Win the Game of Life with Sport Psychology
Dr. Jonathan Fader, mental conditioning coach for the NY Giants, explains the sport psychology tools that elite athletes use — and how they work.
About This Talk
Dr. Jonathan Fader is the Director of Mental Conditioning for the New York Giants and has worked with professional athletes across basketball, baseball, and football. In this TEDx talk he makes the case that the mental skills elite athletes use — self-talk, visualization, pre-performance routines — are not exclusive to sport.
But for athletes, this talk is most useful as a clear explanation of what sport psychology actually is and how it improves performance.
Key Ideas
Self-talk is a trainable skill. What you say to yourself before and during competition directly affects how you perform. The athletes who manage self-talk deliberately have a consistent edge over those who don't.
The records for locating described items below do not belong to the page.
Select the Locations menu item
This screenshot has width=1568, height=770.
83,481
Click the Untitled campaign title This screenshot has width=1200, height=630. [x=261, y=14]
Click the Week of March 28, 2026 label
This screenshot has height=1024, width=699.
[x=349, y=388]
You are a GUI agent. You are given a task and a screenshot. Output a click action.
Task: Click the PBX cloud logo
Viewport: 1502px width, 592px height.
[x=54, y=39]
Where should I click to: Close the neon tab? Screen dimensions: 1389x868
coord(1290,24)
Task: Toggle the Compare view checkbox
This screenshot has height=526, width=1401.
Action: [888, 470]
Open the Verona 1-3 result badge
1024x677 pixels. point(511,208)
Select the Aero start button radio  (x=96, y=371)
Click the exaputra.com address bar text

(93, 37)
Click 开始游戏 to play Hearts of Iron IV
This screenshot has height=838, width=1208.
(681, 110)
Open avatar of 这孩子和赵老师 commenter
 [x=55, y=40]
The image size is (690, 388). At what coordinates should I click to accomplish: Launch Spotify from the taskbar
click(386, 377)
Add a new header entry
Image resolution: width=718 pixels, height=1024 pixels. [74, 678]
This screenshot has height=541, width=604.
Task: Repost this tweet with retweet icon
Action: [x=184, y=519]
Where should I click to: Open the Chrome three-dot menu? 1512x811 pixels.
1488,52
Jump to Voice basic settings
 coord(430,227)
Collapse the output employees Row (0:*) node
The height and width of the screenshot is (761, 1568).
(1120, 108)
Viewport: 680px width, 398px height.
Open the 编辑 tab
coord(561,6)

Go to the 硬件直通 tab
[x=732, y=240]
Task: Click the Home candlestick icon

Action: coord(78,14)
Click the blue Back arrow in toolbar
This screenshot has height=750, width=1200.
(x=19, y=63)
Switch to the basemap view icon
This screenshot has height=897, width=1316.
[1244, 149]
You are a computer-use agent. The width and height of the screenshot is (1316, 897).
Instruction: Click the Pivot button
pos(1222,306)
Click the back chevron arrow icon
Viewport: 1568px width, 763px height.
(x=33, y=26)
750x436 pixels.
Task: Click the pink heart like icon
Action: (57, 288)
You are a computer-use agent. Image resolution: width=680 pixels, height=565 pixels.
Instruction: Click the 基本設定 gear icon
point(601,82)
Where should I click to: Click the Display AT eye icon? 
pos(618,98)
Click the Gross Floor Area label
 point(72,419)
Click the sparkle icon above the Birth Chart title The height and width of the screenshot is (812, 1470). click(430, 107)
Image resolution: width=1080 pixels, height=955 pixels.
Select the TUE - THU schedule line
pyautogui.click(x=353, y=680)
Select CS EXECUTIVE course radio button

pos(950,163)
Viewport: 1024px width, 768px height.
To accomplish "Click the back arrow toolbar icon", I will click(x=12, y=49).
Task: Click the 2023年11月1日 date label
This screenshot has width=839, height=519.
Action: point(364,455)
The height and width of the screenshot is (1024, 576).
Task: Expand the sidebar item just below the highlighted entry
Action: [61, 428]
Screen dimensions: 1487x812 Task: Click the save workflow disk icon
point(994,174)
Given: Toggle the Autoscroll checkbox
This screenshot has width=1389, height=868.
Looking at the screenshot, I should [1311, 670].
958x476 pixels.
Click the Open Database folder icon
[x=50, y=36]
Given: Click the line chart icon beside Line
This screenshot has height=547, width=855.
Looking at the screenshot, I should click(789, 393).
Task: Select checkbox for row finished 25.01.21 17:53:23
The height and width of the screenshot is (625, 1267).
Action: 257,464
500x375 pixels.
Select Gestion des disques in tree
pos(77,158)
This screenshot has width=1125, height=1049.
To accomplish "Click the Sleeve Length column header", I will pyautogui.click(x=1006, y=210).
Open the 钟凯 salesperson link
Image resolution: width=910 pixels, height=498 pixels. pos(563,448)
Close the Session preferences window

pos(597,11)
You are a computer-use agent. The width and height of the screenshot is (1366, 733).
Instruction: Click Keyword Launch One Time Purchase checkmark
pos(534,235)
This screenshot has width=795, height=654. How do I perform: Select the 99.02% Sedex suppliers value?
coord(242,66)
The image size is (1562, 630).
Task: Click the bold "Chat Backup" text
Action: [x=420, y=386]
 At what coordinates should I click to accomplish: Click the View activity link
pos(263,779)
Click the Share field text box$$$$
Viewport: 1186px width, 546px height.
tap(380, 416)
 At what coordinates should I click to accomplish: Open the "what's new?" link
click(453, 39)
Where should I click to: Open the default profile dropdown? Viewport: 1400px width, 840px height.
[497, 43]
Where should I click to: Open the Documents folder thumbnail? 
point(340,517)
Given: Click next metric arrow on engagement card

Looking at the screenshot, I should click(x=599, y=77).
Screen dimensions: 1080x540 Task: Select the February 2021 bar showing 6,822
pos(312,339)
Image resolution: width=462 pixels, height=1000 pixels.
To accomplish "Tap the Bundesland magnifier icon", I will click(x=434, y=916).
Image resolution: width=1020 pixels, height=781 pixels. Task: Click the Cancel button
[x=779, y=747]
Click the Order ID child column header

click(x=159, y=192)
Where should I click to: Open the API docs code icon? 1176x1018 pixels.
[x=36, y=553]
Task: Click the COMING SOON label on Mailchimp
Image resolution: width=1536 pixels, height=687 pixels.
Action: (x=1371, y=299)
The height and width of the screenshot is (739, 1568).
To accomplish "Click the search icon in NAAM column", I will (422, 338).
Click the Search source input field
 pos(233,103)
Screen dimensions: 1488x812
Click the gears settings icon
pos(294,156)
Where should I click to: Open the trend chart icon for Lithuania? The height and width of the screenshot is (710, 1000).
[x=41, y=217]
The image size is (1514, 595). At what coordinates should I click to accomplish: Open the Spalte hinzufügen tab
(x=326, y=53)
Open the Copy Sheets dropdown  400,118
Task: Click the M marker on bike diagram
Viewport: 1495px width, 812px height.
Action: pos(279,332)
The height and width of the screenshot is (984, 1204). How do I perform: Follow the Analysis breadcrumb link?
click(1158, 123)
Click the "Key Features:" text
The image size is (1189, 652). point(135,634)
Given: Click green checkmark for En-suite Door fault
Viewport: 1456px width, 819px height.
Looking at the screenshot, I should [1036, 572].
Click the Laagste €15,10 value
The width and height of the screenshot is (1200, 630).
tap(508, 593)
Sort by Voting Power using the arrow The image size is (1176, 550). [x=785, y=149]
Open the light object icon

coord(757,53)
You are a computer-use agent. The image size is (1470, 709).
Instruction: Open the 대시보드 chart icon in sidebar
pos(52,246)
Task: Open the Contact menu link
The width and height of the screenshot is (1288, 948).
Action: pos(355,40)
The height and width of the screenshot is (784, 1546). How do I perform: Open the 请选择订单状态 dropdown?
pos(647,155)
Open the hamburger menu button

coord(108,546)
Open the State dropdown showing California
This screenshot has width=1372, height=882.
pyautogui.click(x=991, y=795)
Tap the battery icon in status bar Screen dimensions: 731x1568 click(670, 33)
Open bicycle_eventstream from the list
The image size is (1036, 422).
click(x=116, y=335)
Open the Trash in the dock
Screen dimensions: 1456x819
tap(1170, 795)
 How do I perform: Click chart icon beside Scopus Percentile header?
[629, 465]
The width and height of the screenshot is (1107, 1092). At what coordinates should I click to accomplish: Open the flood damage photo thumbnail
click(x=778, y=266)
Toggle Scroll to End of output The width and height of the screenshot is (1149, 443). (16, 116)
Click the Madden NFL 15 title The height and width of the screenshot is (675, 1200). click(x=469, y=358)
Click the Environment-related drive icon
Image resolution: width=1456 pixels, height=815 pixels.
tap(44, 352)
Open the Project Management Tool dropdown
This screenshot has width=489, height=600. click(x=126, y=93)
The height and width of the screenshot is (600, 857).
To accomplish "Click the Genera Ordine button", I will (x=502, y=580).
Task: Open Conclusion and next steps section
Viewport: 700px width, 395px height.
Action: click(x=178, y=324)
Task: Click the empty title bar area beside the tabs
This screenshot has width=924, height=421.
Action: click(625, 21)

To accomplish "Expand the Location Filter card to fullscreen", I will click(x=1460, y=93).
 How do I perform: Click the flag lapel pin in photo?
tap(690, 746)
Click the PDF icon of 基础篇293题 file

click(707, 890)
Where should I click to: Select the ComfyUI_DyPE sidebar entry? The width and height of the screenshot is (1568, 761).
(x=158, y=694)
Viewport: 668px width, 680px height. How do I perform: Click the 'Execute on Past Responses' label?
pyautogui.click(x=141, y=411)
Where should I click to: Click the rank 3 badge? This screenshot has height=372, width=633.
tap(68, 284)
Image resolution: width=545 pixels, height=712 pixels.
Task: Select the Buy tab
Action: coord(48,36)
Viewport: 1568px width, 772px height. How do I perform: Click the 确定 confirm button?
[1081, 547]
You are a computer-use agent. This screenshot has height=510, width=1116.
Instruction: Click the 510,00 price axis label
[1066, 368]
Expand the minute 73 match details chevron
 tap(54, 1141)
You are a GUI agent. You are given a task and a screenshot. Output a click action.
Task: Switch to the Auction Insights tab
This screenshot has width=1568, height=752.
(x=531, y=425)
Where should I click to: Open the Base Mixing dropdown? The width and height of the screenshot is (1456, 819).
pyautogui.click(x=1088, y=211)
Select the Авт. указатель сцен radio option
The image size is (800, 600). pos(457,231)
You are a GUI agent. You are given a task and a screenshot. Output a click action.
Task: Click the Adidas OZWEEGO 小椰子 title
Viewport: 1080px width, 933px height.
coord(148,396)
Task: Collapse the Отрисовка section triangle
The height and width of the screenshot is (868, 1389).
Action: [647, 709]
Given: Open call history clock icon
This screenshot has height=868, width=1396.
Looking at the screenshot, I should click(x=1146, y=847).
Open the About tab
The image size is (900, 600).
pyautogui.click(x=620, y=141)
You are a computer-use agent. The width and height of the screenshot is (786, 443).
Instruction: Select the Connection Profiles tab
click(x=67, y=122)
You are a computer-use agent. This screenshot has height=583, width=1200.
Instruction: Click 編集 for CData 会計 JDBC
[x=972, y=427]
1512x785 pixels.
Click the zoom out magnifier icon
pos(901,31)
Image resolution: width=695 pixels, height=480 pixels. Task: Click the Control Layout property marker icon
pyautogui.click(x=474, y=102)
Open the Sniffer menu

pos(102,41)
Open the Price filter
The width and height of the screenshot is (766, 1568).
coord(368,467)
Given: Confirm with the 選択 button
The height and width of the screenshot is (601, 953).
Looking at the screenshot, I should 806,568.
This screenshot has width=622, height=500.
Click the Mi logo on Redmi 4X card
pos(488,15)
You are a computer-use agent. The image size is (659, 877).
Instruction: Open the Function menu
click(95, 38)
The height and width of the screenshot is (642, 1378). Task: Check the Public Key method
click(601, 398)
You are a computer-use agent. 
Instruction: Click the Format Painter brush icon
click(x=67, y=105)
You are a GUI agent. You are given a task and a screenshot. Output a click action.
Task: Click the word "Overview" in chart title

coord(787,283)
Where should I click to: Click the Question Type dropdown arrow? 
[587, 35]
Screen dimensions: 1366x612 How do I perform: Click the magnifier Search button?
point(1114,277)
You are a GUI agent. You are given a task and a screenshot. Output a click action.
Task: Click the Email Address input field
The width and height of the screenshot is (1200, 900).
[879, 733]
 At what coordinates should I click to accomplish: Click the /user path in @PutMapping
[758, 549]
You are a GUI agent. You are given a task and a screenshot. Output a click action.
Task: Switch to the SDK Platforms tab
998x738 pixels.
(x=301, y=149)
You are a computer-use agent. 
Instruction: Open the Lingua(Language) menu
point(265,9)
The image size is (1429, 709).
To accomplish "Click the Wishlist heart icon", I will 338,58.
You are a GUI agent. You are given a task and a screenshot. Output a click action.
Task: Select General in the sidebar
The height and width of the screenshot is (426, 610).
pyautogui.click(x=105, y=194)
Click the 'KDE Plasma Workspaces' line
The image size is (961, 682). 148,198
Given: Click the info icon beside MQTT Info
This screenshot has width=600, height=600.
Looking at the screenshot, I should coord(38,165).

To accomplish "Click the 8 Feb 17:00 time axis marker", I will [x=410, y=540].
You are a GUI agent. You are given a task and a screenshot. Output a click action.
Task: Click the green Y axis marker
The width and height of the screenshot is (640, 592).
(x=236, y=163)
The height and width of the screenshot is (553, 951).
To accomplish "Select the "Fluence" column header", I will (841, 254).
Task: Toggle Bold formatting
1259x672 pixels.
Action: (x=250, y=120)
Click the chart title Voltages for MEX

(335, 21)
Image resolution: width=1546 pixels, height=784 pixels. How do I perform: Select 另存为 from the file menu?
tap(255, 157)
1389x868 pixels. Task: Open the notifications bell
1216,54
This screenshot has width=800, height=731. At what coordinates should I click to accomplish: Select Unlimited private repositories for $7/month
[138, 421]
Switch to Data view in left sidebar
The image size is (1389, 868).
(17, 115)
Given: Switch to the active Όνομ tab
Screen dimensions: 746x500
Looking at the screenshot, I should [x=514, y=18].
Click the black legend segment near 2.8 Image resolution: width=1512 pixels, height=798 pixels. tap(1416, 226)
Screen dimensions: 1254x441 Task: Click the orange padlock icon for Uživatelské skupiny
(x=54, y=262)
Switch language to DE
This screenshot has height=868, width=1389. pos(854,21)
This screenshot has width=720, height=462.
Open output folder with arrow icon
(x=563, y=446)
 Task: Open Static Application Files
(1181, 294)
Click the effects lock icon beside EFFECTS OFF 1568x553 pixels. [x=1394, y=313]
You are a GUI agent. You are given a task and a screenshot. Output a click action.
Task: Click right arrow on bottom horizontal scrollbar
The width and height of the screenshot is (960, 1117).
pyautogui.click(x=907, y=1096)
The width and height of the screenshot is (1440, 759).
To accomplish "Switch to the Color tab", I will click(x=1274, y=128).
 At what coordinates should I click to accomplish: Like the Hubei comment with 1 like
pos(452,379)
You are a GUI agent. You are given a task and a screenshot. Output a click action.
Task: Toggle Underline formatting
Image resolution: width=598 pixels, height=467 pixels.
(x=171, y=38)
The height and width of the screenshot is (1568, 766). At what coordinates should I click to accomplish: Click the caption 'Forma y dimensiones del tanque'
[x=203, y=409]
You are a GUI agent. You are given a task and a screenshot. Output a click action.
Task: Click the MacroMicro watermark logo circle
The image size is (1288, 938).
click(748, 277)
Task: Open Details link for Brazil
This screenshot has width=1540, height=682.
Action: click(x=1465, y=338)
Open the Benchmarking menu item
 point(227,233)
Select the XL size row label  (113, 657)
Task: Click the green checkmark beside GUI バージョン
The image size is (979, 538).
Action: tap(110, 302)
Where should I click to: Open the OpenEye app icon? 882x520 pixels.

Visualization builds real neural pathways. The brain does not reliably distinguish between a vividly imagined performance and a real one. Athletes who visualize systematically are practicing their sport without a ball in their hands.
Pre-performance routines compress mental preparation into a reliable signal. The routine is not superstition — it is a repeatable trigger that tells your nervous system to enter a specific state.
Why Basketball Players Benefit Most
Basketball's combination of individual skill execution and team decision-making under pressure makes it one of the highest-value sports for the mental performance work Dr. Fader describes here.